In terms of changes in real estate demand, we need to keep in mind the declining birthrate and aging population. As the birthrate declines and the aging of society accelerates, the number of elderly people living alone is expected to increase. Therefore, rather than family-type apartments, properties for elderly people living alone or small studio apartments may maintain high demand in the long term.
- 3. Exchange rate risk
As is always the case with international investments, we must also take into account the risks associated with currency exchange rates. In Japan, the Bank of Japan’s aggressive monetary policy has weakened the yen in recent years, resulting in a difference of more than 20 yen per dollar compared to the strong yen policy before the change of government.
Japan’s efforts to weaken the yen have been criticized by the U.S. as well, and we do not know how long Japan will be able to maintain that policy. As long as you own real estate in Japan, your profits will be denominated in yen. When you convert it into Renminbi or dollars, the exchange rate becomes involved.

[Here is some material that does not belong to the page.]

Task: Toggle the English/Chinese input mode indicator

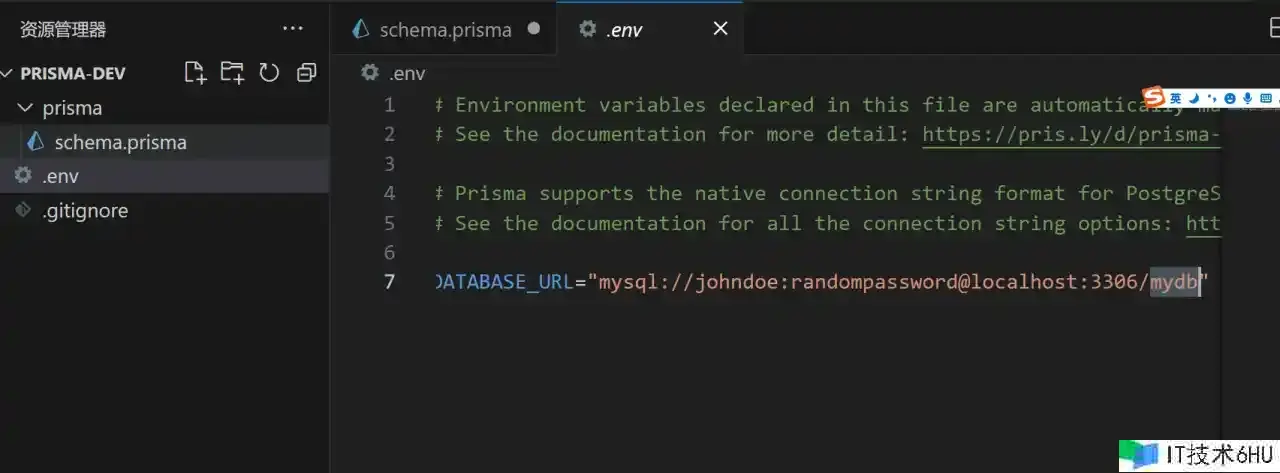Action: [1176, 98]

Rather than thinking of your investment plan in terms of the current exchange rate, you need to design a flexible investment plan based on the assumption of how much exchange rate fluctuation you can handle.
■ Real Estate Investment in Japan Points to Note
After foreign investors purchase a property in Japan, it is recommended that they find a property management company.
By using a property management company, you may have to pay a management fee, but the company will provide services such as recruiting tenants, handling problems, and rebuilding the property if the rent is overdue.
Here are some points to keep in mind when hiring a property management company to manage your property.
The following are four points to keep in mind.
- 1. Confirm where to send the rent.
In general, rent is transferred in the following manner: tenant (rent) ⇒ management company (rent – management fee) ⇒ owner’s account.
Since foreign investors cannot have an account at a Japanese bank, it is possible to remit the rent to an overseas bank on a designated every month, but the fee is expensive.
Therefore, it is better to transfer a certain amount of money in a lump sum and have the management company hold the rent for you.
- 2. Ask for regular reports on the management status.
Although it may vary slightly from one management company to another, you should ask for regular reports on the management status of the property.
It is important to keep up to date with information about the property, such as whether there have been any problems with tenants or if the property’s facilities have been broken.
- 3. Get registered as a tax agent.
Since foreign investors are not in Japan, it is necessary to register with a property management company as a “tax manager” and have them handle the tax payment procedures on your behalf.
In general, taxes are paid from the rent deposited, so it is important to keep track of your deposits and withdrawals by getting a copy of the tax payment notice.
- 4. Request a tax return to be filed on your behalf.
In Japan, rental income from real estate investment must be reported as real estate income on your tax return.
Some property management companies have their own tax accountants, in which case you can ask them to file on your behalf.
If not, ask the company to introduce you to a tax accountant.
The fee for a tax accountant is said to be around 50,000 yen per property per tax return procedure.
So far, we have seen how much real estate is worth in Japan. Currently, the trend of investment real estate in Japan is stable and is still recognized as valuable worldwide.
However, there are still some issues that need to be addressed, such as the impact of the declining birthrate and aging population, and the need to incorporate the latest technology.
The secret to success is to make a solid investment plan while taking risks into consideration.